Now I am no self-righteous physiotherapist who resents these people for having lifestyle-related conditions. Often, these are out of their control. What I do resent is that these people should have to spend their last twenty years housebound, relying on a portable oxygen tank and shuttling only between their bedroom and lounge room. This is not living. And yet, I directly fuel this fire.

Back to the bottle shop. Every day without fail, a young man purchases a bottle of our cheapest scotch and a pack of B&H Smooth. Heavy panting signals his entry into the store. Regardless of the weather, he sweats profusely. I know this man’s scotch and cigarette addictions will cause many years of pain and suffering and will be the death of him.

He is now a customer. Soon, he will be a patient. One of those patients.
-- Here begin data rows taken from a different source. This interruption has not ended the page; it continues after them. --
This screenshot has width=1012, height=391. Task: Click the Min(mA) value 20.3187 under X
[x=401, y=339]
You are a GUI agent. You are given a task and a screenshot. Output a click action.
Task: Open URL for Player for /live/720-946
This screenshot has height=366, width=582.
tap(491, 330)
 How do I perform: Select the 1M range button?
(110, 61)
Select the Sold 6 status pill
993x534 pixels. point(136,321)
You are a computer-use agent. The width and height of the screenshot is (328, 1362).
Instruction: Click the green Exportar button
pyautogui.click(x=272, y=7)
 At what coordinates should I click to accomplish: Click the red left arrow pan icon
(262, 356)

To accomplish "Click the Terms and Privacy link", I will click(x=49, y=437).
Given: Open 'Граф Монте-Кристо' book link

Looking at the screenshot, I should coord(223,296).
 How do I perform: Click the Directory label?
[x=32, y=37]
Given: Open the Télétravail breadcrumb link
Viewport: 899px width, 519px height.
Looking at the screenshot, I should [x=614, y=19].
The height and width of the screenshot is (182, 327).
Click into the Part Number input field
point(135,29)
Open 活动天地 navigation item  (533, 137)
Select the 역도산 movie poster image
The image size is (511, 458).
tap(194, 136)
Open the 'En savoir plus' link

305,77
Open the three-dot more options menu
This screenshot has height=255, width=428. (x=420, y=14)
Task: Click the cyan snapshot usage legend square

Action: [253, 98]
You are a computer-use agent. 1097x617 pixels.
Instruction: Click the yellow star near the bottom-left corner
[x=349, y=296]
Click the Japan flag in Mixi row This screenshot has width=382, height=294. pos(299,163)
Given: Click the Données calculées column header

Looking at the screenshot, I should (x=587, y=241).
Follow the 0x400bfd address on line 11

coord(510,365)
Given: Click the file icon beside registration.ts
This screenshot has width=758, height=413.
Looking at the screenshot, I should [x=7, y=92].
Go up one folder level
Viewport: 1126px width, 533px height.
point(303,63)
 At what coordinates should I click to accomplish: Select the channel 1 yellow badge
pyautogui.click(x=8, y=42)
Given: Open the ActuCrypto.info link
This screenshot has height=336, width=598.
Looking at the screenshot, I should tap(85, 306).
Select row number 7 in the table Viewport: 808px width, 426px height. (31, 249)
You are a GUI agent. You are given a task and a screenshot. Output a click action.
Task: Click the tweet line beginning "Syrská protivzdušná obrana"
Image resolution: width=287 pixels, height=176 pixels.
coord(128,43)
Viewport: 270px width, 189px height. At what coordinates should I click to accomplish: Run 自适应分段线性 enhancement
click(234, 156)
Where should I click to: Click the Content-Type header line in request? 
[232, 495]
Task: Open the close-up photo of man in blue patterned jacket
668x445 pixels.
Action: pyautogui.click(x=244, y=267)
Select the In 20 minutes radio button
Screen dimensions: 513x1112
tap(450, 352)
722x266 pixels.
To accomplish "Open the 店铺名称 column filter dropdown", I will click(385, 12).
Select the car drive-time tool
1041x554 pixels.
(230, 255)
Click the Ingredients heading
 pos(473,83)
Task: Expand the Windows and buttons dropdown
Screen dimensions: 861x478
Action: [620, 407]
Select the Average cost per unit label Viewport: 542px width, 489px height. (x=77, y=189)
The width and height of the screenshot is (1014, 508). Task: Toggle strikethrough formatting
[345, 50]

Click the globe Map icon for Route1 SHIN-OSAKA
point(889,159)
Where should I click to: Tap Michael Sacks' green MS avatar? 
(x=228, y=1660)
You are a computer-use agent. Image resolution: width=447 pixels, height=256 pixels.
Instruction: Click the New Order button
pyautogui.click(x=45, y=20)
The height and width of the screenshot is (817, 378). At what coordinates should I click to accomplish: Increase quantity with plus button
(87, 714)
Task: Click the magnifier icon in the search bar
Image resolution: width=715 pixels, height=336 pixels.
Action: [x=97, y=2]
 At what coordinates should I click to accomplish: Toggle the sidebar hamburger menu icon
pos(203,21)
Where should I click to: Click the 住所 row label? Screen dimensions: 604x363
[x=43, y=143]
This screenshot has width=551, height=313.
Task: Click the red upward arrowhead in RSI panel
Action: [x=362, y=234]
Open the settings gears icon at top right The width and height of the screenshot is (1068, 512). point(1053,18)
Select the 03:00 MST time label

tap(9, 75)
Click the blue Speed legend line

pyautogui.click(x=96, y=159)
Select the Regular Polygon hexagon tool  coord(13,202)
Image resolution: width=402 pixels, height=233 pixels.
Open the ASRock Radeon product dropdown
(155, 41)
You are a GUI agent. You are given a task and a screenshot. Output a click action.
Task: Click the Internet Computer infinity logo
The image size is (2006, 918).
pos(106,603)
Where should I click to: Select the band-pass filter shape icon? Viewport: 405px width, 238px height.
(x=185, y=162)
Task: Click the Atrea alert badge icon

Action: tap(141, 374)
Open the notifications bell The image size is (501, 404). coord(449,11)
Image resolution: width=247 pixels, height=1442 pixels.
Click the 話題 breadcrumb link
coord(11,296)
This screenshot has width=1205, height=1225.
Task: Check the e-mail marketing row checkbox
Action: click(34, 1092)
The ones that cannot wash themselves properly. The ones that the hospital staff dread attending to because they emanate a confronting bouquet of sweat and excreta. The ones spending way-too-many days in hospital because their painful chaffing means that they cannot clear physiotherapy discharge.

I am aware of his fate, yet I guide him to his grave with a receipt offer.

I must serve this man. To refuse him service based on his physical appearance and his frequency of purchases is judgemental, discriminatory and illegal. But I can refuse intoxicated customers. This is why I get angry.

Should I serve an intoxicated customer, I would incur a fine of up to $11,000. Fair enough. Making a drunk person even more so could cause their death or death to innocent others.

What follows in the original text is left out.